| TASK OBJECTIVE |
Print word for word whatever lies between the first line of the material and the line holding "Events (457, 57)", both included, and omit all pictures.

| DATA SUPPLIED |
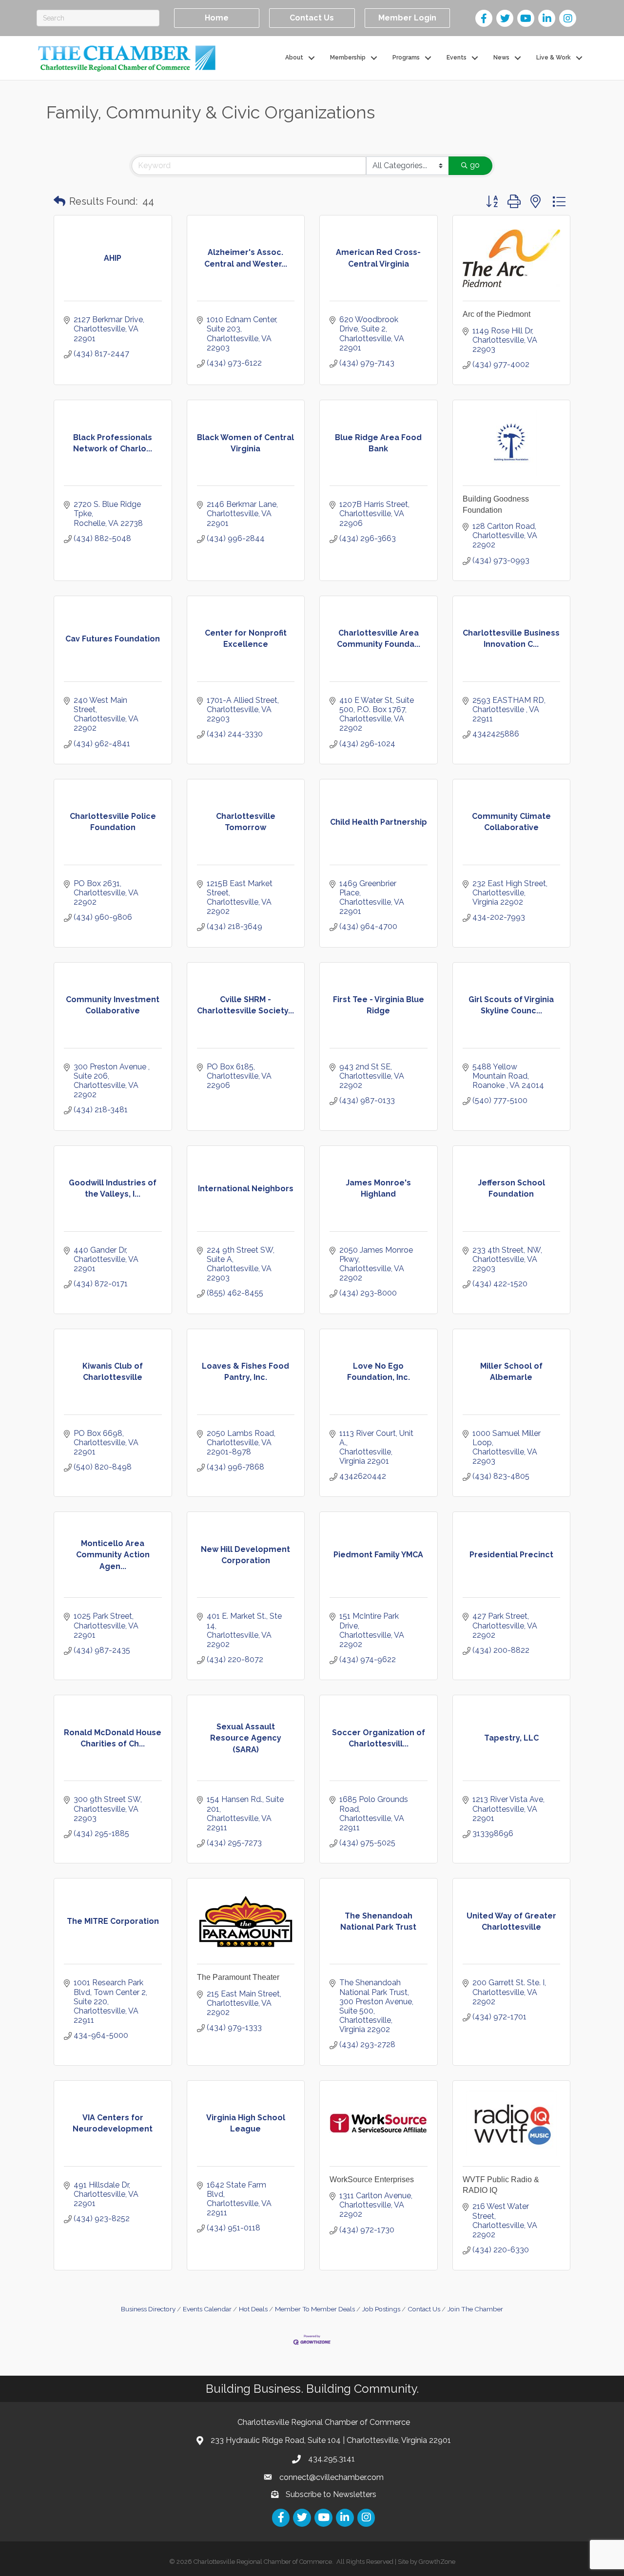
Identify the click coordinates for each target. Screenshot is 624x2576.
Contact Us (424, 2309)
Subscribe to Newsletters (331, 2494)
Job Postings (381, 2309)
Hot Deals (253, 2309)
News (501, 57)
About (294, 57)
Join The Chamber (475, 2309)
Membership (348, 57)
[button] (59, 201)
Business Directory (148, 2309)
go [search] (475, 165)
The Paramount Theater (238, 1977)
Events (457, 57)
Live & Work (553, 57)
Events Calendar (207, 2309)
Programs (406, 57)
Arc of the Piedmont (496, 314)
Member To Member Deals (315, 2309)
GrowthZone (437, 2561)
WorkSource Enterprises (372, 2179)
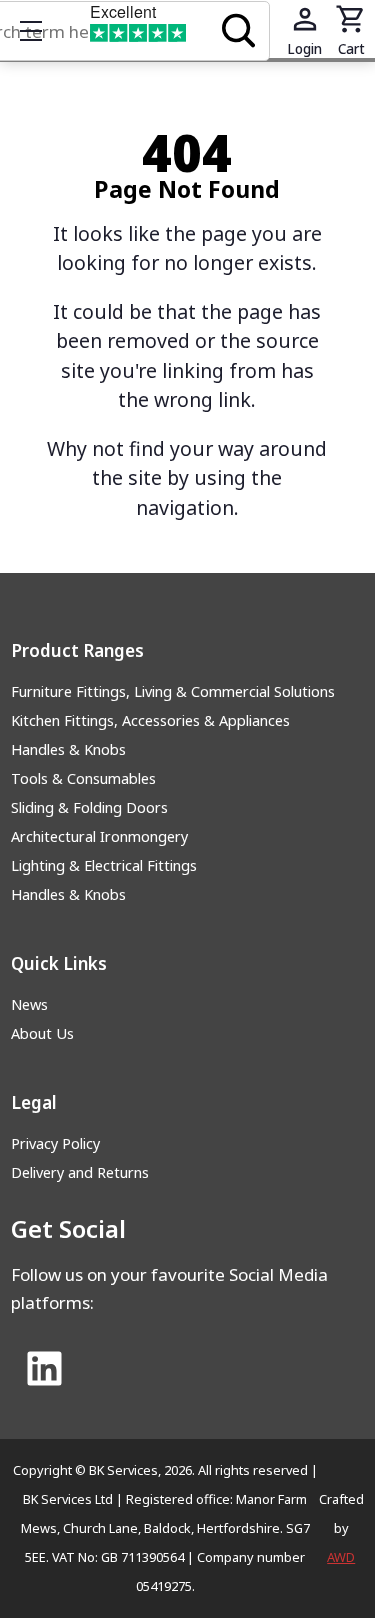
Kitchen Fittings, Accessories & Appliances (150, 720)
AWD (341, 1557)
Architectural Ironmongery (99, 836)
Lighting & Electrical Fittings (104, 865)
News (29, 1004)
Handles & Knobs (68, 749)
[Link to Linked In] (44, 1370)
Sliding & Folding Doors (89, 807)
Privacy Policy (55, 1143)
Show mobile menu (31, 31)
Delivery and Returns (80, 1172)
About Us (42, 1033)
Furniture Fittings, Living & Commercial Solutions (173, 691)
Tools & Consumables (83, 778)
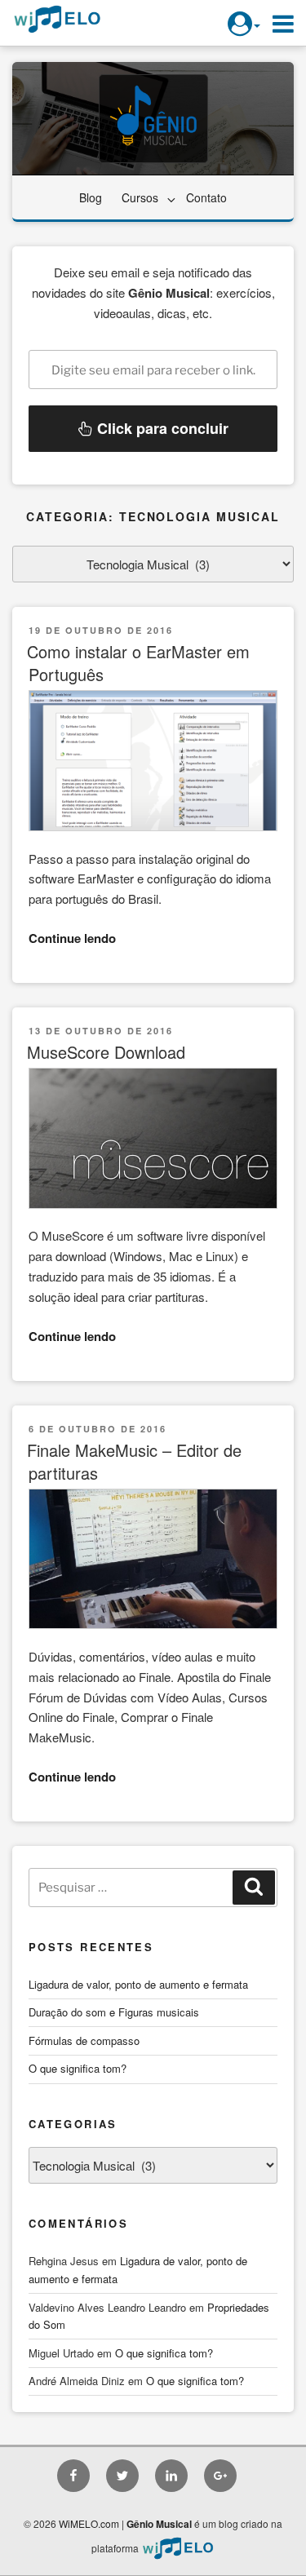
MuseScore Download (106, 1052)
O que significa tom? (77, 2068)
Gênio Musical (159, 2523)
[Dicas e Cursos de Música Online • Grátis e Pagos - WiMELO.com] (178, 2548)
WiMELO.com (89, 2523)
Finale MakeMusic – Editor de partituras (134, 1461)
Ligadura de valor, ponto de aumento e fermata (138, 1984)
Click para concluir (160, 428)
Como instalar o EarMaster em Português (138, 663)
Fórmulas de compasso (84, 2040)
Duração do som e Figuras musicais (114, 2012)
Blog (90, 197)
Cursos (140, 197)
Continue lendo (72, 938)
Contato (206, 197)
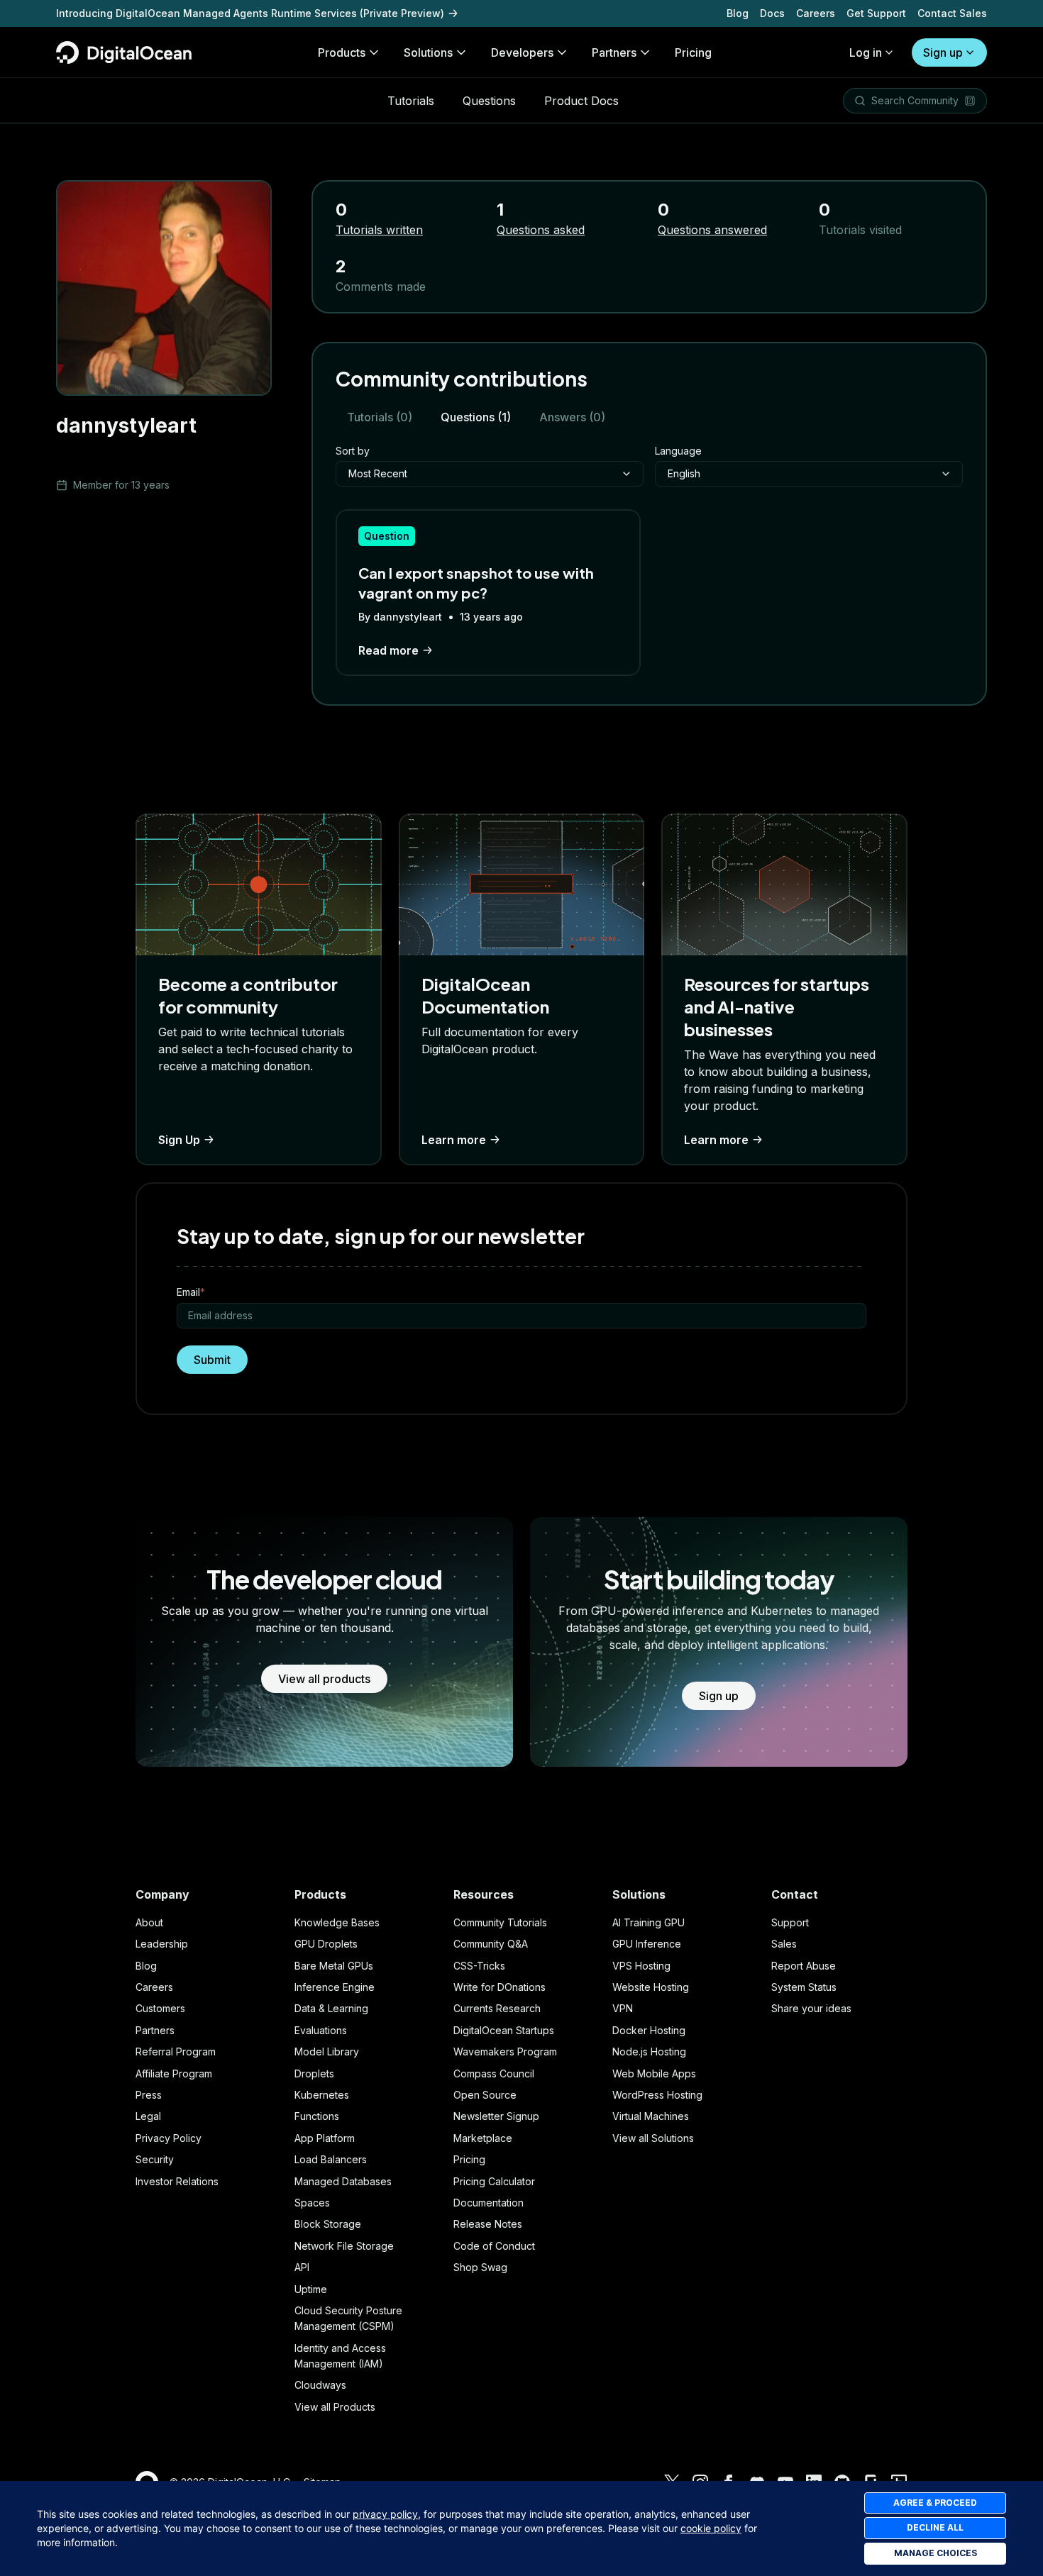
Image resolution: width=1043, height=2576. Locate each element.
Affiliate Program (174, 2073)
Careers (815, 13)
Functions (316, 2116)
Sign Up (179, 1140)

| YOUR SOLUTION |
Identify the click coordinates for each target. Screenshot is 624x2576.
Contact Us (424, 2309)
Subscribe to Newsletters (331, 2494)
Job Postings (381, 2309)
Hot Deals (253, 2309)
News (501, 57)
About (294, 57)
Join The Chamber (475, 2309)
Membership (348, 57)
[button] (59, 201)
Business Directory (148, 2309)
go [search] (475, 165)
The Paramount Theater (238, 1977)
Events (457, 57)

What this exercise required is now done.